Work instruction: Record by record, give the entire listing again exactly.

Exercise data:
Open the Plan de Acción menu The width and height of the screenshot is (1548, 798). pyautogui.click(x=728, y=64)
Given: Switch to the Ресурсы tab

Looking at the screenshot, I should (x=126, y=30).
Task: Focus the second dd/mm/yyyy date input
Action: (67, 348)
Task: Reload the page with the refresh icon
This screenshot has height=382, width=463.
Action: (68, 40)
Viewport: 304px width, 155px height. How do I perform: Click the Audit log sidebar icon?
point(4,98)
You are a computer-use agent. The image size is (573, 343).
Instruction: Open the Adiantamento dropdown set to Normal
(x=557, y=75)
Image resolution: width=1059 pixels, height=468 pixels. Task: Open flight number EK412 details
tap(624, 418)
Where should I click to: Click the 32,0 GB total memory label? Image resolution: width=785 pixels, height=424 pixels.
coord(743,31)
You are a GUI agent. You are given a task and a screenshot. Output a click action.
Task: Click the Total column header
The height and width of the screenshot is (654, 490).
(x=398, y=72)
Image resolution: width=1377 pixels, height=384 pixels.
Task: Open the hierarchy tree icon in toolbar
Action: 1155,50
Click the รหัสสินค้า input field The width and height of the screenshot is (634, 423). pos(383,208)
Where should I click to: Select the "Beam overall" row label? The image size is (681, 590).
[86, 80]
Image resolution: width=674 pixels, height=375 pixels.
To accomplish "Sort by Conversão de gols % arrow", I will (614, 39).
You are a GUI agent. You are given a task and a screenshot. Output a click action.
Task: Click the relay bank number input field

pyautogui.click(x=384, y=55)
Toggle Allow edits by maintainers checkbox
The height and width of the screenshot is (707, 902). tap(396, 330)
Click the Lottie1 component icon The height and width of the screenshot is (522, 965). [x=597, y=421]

Solution to the problem:
Open the Plan de Acción menu The width and height of the screenshot is (1548, 798). pyautogui.click(x=728, y=64)
Given: Switch to the Ресурсы tab

Looking at the screenshot, I should (x=126, y=30).
Task: Focus the second dd/mm/yyyy date input
Action: (67, 348)
Task: Reload the page with the refresh icon
This screenshot has height=382, width=463.
Action: (68, 40)
Viewport: 304px width, 155px height. How do I perform: Click the Audit log sidebar icon?
point(4,98)
You are a computer-use agent. The image size is (573, 343).
Instruction: Open the Adiantamento dropdown set to Normal
(x=557, y=75)
Image resolution: width=1059 pixels, height=468 pixels. Task: Open flight number EK412 details
tap(624, 418)
Where should I click to: Click the 32,0 GB total memory label? Image resolution: width=785 pixels, height=424 pixels.
coord(743,31)
You are a GUI agent. You are given a task and a screenshot. Output a click action.
Task: Click the Total column header
The height and width of the screenshot is (654, 490).
(x=398, y=72)
Image resolution: width=1377 pixels, height=384 pixels.
Task: Open the hierarchy tree icon in toolbar
Action: 1155,50
Click the รหัสสินค้า input field The width and height of the screenshot is (634, 423). pos(383,208)
Where should I click to: Select the "Beam overall" row label? The image size is (681, 590).
[86, 80]
Image resolution: width=674 pixels, height=375 pixels.
To accomplish "Sort by Conversão de gols % arrow", I will (614, 39).
You are a GUI agent. You are given a task and a screenshot. Output a click action.
Task: Click the relay bank number input field

pyautogui.click(x=384, y=55)
Toggle Allow edits by maintainers checkbox
The height and width of the screenshot is (707, 902). tap(396, 330)
Click the Lottie1 component icon The height and width of the screenshot is (522, 965). [x=597, y=421]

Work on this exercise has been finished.